[What you have to do]
Would you copy out each line of the records below that includes the word "computer"?

::: Exercise inputs :::

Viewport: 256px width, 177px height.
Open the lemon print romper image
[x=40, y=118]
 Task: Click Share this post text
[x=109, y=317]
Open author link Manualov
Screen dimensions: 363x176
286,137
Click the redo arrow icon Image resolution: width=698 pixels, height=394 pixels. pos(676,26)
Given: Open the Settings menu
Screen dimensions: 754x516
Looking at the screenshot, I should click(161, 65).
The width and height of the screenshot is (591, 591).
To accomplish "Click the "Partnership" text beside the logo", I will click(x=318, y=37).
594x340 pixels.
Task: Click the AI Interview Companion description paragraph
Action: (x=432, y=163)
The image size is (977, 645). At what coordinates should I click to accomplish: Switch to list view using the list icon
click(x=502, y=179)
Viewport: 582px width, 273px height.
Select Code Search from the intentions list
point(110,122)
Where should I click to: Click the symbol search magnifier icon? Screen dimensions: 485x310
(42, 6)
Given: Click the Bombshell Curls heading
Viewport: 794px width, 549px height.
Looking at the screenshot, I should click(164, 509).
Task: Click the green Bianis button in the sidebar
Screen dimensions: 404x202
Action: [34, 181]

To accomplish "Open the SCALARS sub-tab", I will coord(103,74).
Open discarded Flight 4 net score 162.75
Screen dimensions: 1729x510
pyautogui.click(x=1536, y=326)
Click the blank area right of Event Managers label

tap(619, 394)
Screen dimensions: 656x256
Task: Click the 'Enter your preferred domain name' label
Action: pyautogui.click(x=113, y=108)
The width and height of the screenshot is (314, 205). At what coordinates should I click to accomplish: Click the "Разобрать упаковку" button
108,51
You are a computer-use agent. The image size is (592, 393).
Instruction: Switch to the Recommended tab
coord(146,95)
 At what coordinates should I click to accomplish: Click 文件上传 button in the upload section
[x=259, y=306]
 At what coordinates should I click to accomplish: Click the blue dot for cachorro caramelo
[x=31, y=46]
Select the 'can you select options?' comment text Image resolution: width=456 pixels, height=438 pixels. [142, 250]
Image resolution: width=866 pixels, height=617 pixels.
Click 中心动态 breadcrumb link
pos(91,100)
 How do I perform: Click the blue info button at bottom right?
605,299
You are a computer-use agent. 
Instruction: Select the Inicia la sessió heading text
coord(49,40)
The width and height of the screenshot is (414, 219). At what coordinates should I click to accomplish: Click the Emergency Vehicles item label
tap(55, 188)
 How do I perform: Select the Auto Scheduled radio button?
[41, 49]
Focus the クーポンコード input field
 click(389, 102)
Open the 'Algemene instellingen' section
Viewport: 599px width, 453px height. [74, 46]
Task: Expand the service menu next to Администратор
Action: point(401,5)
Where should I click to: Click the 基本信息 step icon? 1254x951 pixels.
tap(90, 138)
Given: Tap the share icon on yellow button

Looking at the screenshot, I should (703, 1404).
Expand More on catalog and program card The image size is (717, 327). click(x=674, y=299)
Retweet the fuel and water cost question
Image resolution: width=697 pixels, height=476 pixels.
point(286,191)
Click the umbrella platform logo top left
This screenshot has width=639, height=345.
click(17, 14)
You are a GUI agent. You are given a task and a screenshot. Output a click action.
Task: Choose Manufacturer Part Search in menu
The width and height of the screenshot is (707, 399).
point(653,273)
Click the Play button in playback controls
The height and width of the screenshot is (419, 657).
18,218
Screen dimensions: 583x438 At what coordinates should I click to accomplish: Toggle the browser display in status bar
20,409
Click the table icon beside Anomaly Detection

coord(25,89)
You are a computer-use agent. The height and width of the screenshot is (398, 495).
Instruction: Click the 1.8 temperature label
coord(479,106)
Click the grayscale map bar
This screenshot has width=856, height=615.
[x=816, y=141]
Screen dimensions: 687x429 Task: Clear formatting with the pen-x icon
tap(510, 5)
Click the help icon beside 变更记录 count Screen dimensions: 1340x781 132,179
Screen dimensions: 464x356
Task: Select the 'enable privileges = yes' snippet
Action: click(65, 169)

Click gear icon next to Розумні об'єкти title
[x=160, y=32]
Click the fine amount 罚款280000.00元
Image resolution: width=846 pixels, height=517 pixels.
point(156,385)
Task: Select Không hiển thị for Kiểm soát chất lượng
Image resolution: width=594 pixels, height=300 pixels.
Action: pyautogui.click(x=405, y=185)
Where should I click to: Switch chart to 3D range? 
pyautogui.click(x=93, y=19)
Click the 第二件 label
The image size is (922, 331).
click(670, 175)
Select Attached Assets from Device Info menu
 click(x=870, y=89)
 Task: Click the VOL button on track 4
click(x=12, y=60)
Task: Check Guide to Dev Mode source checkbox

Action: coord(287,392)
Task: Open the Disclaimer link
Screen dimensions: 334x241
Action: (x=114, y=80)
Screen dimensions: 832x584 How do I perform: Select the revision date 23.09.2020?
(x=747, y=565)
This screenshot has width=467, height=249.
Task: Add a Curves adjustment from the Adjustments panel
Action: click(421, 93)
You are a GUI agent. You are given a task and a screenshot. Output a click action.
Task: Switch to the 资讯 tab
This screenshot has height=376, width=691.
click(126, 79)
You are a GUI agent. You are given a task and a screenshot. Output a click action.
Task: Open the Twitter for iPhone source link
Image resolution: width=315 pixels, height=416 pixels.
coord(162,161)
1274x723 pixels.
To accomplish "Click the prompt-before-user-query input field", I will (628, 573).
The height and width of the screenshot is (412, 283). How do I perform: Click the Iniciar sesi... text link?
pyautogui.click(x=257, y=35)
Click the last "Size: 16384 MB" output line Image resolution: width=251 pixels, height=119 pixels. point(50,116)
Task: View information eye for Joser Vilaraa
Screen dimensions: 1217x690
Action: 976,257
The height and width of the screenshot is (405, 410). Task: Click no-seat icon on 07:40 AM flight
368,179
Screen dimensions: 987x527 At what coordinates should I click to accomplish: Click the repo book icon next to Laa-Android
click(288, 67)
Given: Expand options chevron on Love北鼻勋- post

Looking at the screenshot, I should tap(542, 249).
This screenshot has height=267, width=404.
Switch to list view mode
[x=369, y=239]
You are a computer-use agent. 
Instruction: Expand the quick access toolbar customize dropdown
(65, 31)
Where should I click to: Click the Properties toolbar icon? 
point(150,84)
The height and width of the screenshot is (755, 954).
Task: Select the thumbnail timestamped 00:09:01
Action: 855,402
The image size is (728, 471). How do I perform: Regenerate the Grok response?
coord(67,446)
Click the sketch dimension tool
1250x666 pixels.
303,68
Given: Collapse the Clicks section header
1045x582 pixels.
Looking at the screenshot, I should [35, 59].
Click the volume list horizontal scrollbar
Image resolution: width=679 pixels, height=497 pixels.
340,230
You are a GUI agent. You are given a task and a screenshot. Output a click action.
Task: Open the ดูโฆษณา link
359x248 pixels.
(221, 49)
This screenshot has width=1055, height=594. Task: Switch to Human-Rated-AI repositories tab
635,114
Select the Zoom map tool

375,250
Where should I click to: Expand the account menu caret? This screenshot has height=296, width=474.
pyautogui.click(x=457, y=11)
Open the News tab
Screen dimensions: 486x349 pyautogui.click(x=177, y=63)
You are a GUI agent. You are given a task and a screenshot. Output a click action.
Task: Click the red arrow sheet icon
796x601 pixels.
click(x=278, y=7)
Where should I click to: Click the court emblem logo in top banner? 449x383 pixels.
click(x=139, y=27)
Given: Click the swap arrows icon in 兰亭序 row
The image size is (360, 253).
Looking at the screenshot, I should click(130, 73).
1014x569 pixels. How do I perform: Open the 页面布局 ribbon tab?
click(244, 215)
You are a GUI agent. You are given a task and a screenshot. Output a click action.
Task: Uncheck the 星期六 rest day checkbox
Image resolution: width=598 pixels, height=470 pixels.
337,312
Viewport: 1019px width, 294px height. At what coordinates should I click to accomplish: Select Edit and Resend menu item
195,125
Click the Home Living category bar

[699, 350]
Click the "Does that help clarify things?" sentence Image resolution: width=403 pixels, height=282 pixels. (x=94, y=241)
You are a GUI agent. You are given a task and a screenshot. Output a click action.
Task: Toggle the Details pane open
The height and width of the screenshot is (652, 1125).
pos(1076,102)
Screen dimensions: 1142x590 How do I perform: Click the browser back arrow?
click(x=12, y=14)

:::

[Answer for this exercise]
You are a computer-use agent. The image size is (592, 393).
You are a computer-use agent. 
You are a computer-use agent. The height and width of the screenshot is (398, 495).
You are a computer-use agent. 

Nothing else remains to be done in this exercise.